She is More
My baby girl. My daughter. My little mini me. My person.
For a moment, those dreamy words were wiped away when I learned she had Down syndrome. I remember an afternoon laying in bed where I cried so hard + so long, that Andrew wasn’t sure if I could breathe. I was coming to the realization that she was mine, no matter what that meant for either of our futures - and I felt the loss of what I had planned for the two of us so greatly, that it broke me in two. That day, I accepted that my daughter would be different than I had imagined, and I started loving her all over again.
It’s very difficult to admit, but Kenzie is the only child out of my four that I didn’t want to have. However briefly that reaction lasted after hearing her diagnosis, I cannot lie and say I didn’t feel it.
That’s a hard truth to tell, but I can say this out loud now with the hindsight that I had no idea what we were getting. I was told she would make our life harder, worse, she would be sick ... it was a doctor saying it, so yes, I believed the misguided information, and I believed our life would be less because of her.

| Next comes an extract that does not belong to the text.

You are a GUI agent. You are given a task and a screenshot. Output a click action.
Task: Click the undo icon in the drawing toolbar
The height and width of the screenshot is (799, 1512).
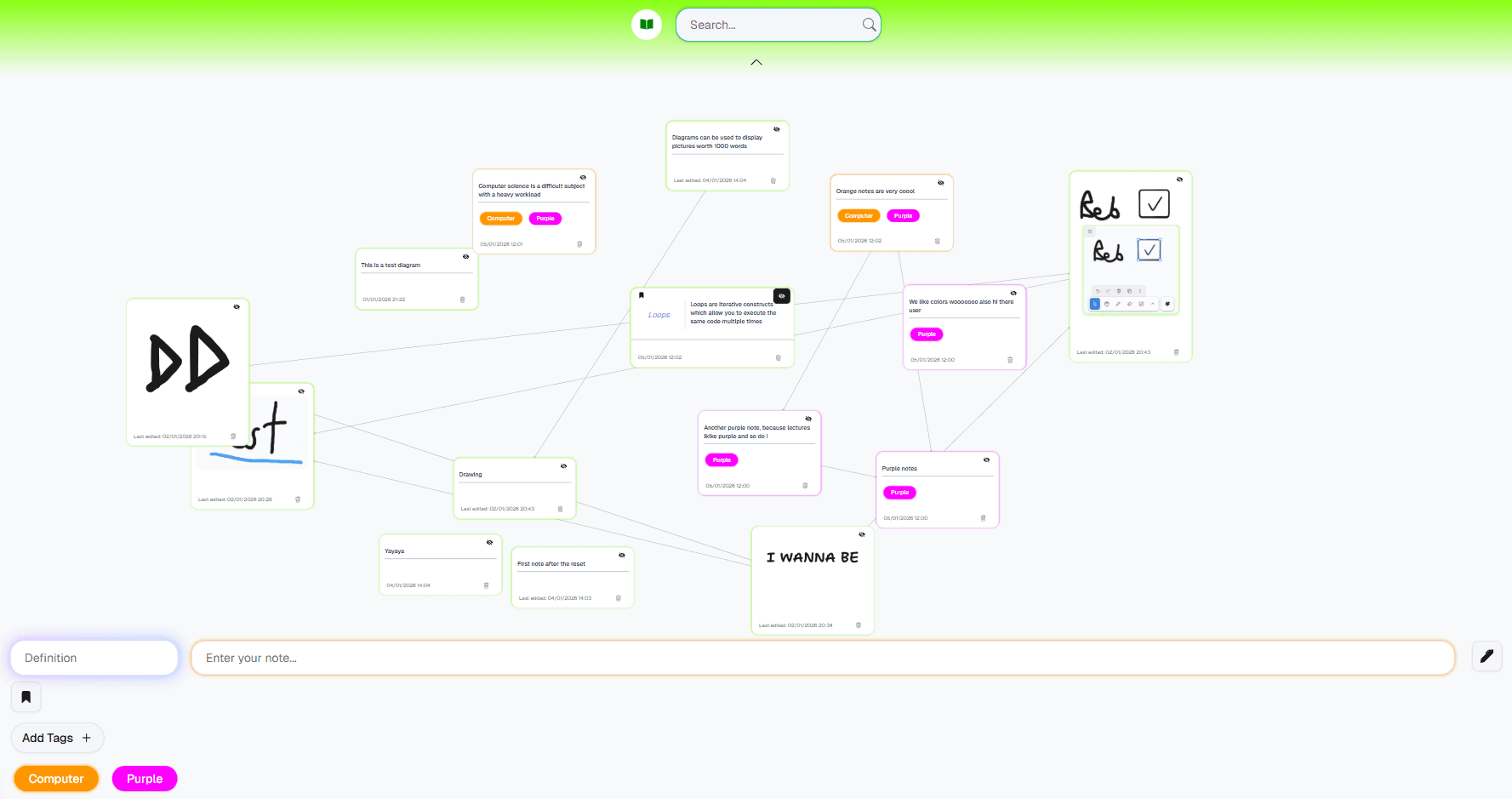(x=1097, y=290)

Sometimes I can recall Andrew and I talking while I rubbed my hands over my belly swollen with two babies. One healthy, one not. That’s how it was phrased to us. We knew we couldn’t survive another sick child - we couldn’t live through another baby in the hospital. Because of Lochlan it seemed like all of our ability to battle was used up... but we were wrong.

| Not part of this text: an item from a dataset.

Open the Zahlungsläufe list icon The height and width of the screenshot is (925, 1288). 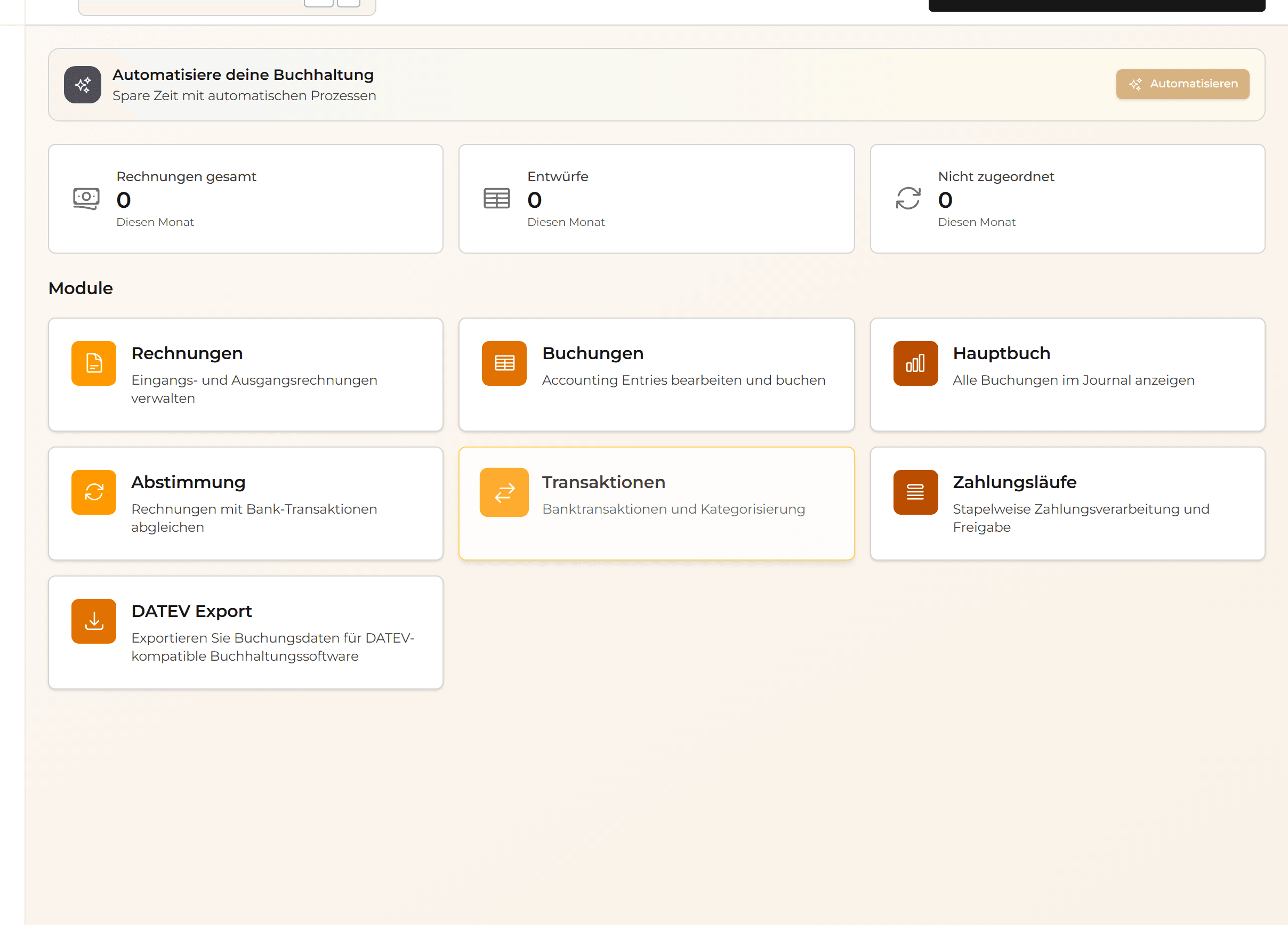[x=915, y=492]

Kenzie deserved every apology in the world before she was even born. When I think back on how sad we were to hear the words Down syndrome, I realize that sharing her with the world now is more important than ever.
She is wild + stubborn, she is joy + curiosity, she is naughty + beautiful. She is so much more than I was told she would be.
She is far greater than any explanation someone in a doctor’s coat could give me.